UPDATED 03/26/1984 at 01:00 AM EST Originally published 03/26/1984 at 01:00 AM EST

CBS (Tuesday, March 27, 9 p.m. ET)

Ya gotta watch this show, see! If you don't, you'll miss Jimmy Cagney, still wonderful after all these years. We're not saying that because he's old at 84 and kinda cuddly now. It's because he is still one of the best actors alive. He is a champ. That's what he plays in this two-hour movie, a boxing champ long since retired, living alone on his winnings in rich Manhattan digs. The show opens with Art Carney, an old pal who acts as his maid, delivering Cagney a birthday cake. Cagney looks up with those stern yet sparkling eyes and snarls: "Don't sing." Nobody would dare. There's a birthday tribute to him on TV. "Ya stick around long enough," Cagney says, "and they'll pour bronze over ya." Then he is suddenly visited by his granddaughter (Ellen Barkin), who has avoided him for 15 years. "What's your name again?" he asks. He has many such nicely wry lines. Barkin wants money from Cagney for her boyfriend, who's into the mob for $40,000-plus. But she can't help herself; she loves Grampa instead. He lets himself love her and vows, after she moves in and starts writing his biography, that "when I'm through with her, she's gonna know she comes from a champ." It is a rich script with some nice gentle twists and some good writing. Terrible Joe would be a fine show with or without Cagney. But it is great with him.
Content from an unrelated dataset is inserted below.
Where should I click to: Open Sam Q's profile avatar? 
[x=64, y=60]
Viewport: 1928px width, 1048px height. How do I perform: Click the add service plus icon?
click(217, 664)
His part has him stuck in a wheelchair and his speech is just slightly slurred now. But that allows you to see the little things that make him such a superb actor: the firm and threatening looks he gives the mobster who's after Barkin's boyfriend; the tenderness those eyes can broadcast when he's with Barkin or when he's watching old films of himself fighting (that's really Cagney, circa 1940, in the ring); the comic timing he has in the way he scrunches his face when Barkin tells him that she's manicuring her feet because her beau "likes to lick my toes," or the way he tells a fight manager (New York Mayor Ed Koch in a cameo) that his fighter stinks. "What's going on up there, Swan Lake?" Cagney says. "Find the kid a tutu." Cagney spars with the camera—and wins. He invites good acting out of his three co-stars and gets it—especially from Barkin. And he'll invite laughs and tears and rapt attention from you. It's a special moment on TV. Do not miss it.